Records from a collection

* * * *

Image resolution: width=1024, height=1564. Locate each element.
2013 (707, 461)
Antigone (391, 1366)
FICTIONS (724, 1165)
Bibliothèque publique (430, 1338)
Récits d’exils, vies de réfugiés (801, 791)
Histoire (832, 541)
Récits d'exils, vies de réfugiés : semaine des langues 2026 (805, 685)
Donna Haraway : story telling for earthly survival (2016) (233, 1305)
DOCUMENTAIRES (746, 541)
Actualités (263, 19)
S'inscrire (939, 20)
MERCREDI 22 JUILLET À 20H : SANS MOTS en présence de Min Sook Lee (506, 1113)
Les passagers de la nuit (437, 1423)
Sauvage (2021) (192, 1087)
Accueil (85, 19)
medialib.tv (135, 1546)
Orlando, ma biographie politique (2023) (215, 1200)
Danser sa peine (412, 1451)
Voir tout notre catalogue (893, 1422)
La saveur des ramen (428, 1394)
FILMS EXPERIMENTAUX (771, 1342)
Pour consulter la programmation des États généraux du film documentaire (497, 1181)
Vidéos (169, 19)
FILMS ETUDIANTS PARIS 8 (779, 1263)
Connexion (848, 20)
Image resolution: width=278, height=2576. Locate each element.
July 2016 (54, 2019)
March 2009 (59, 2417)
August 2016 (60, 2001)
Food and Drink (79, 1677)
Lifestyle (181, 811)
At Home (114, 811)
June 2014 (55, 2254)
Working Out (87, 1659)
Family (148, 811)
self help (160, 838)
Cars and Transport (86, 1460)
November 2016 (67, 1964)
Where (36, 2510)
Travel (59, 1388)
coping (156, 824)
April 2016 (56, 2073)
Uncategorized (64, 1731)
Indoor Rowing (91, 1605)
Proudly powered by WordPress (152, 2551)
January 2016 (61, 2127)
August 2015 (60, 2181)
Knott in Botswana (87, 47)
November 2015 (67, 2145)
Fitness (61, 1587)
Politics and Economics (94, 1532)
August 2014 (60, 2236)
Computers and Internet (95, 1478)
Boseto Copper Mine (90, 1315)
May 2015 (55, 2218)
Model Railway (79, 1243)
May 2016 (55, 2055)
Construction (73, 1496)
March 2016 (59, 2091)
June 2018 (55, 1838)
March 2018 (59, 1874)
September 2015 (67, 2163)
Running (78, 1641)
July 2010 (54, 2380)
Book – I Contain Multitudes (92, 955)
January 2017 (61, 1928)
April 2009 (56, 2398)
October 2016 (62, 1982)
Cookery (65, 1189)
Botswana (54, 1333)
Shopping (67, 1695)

* * * *

* [ABOUT THIS EXERCISE]: What is needed is an exact copy of the lines from the one containing "April 2016 (56, 2073)" through the last line of the records, and nothing else.

* [SOLUTION]:
April 2016 (56, 2073)
Uncategorized (64, 1731)
Indoor Rowing (91, 1605)
Proudly powered by WordPress (152, 2551)
January 2016 (61, 2127)
August 2015 (60, 2181)
Knott in Botswana (87, 47)
November 2015 (67, 2145)
Fitness (61, 1587)
Politics and Economics (94, 1532)
August 2014 (60, 2236)
Computers and Internet (95, 1478)
Boseto Copper Mine (90, 1315)
May 2015 (55, 2218)
Model Railway (79, 1243)
May 2016 (55, 2055)
Construction (73, 1496)
March 2016 (59, 2091)
June 2018 (55, 1838)
March 2018 (59, 1874)
September 2015 (67, 2163)
Running (78, 1641)
July 2010 (54, 2380)
Book – I Contain Multitudes (92, 955)
January 2017 (61, 1928)
April 2009 (56, 2398)
October 2016 (62, 1982)
Cookery (65, 1189)
Botswana (54, 1333)
Shopping (67, 1695)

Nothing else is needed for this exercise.